WHAT THIS TASK INVOLVES: Each entry below is to be duplicated precisely.

SOURCE MATERIAL:
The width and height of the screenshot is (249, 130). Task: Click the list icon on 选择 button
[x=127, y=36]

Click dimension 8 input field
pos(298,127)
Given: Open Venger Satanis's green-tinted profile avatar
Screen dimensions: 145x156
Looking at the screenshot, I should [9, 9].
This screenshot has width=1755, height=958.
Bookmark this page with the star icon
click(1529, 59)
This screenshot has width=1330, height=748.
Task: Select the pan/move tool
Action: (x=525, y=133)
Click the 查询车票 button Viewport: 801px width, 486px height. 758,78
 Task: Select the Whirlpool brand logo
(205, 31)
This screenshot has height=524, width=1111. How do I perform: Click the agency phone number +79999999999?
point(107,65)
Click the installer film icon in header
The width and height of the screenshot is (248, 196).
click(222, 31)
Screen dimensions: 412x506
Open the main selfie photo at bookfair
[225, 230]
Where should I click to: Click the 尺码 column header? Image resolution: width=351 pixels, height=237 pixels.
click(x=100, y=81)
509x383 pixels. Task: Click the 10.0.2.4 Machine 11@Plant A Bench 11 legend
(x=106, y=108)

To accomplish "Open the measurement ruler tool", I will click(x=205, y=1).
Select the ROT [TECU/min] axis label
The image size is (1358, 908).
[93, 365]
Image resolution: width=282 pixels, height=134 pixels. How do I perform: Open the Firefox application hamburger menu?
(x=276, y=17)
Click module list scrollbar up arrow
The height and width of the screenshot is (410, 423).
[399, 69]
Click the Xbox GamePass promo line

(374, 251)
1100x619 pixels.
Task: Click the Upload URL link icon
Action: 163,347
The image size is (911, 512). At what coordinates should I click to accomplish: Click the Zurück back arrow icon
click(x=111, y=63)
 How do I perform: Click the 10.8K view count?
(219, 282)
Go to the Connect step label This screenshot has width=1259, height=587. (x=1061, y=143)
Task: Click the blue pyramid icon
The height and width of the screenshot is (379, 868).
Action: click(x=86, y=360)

FINAL ANSWER:
The width and height of the screenshot is (249, 130). Task: Click the list icon on 选择 button
[x=127, y=36]

Click dimension 8 input field
pos(298,127)
Given: Open Venger Satanis's green-tinted profile avatar
Screen dimensions: 145x156
Looking at the screenshot, I should [9, 9].
This screenshot has width=1755, height=958.
Bookmark this page with the star icon
click(1529, 59)
This screenshot has width=1330, height=748.
Task: Select the pan/move tool
Action: (x=525, y=133)
Click the 查询车票 button Viewport: 801px width, 486px height. 758,78
 Task: Select the Whirlpool brand logo
(205, 31)
This screenshot has height=524, width=1111. How do I perform: Click the agency phone number +79999999999?
point(107,65)
Click the installer film icon in header
The width and height of the screenshot is (248, 196).
click(222, 31)
Screen dimensions: 412x506
Open the main selfie photo at bookfair
[225, 230]
Where should I click to: Click the 尺码 column header? Image resolution: width=351 pixels, height=237 pixels.
click(x=100, y=81)
509x383 pixels. Task: Click the 10.0.2.4 Machine 11@Plant A Bench 11 legend
(x=106, y=108)

To accomplish "Open the measurement ruler tool", I will click(x=205, y=1).
Select the ROT [TECU/min] axis label
The image size is (1358, 908).
[93, 365]
Image resolution: width=282 pixels, height=134 pixels. How do I perform: Open the Firefox application hamburger menu?
(x=276, y=17)
Click module list scrollbar up arrow
The height and width of the screenshot is (410, 423).
[399, 69]
Click the Xbox GamePass promo line

(374, 251)
1100x619 pixels.
Task: Click the Upload URL link icon
Action: 163,347
The image size is (911, 512). At what coordinates should I click to accomplish: Click the Zurück back arrow icon
click(x=111, y=63)
 How do I perform: Click the 10.8K view count?
(219, 282)
Go to the Connect step label This screenshot has width=1259, height=587. (x=1061, y=143)
Task: Click the blue pyramid icon
The height and width of the screenshot is (379, 868).
Action: click(x=86, y=360)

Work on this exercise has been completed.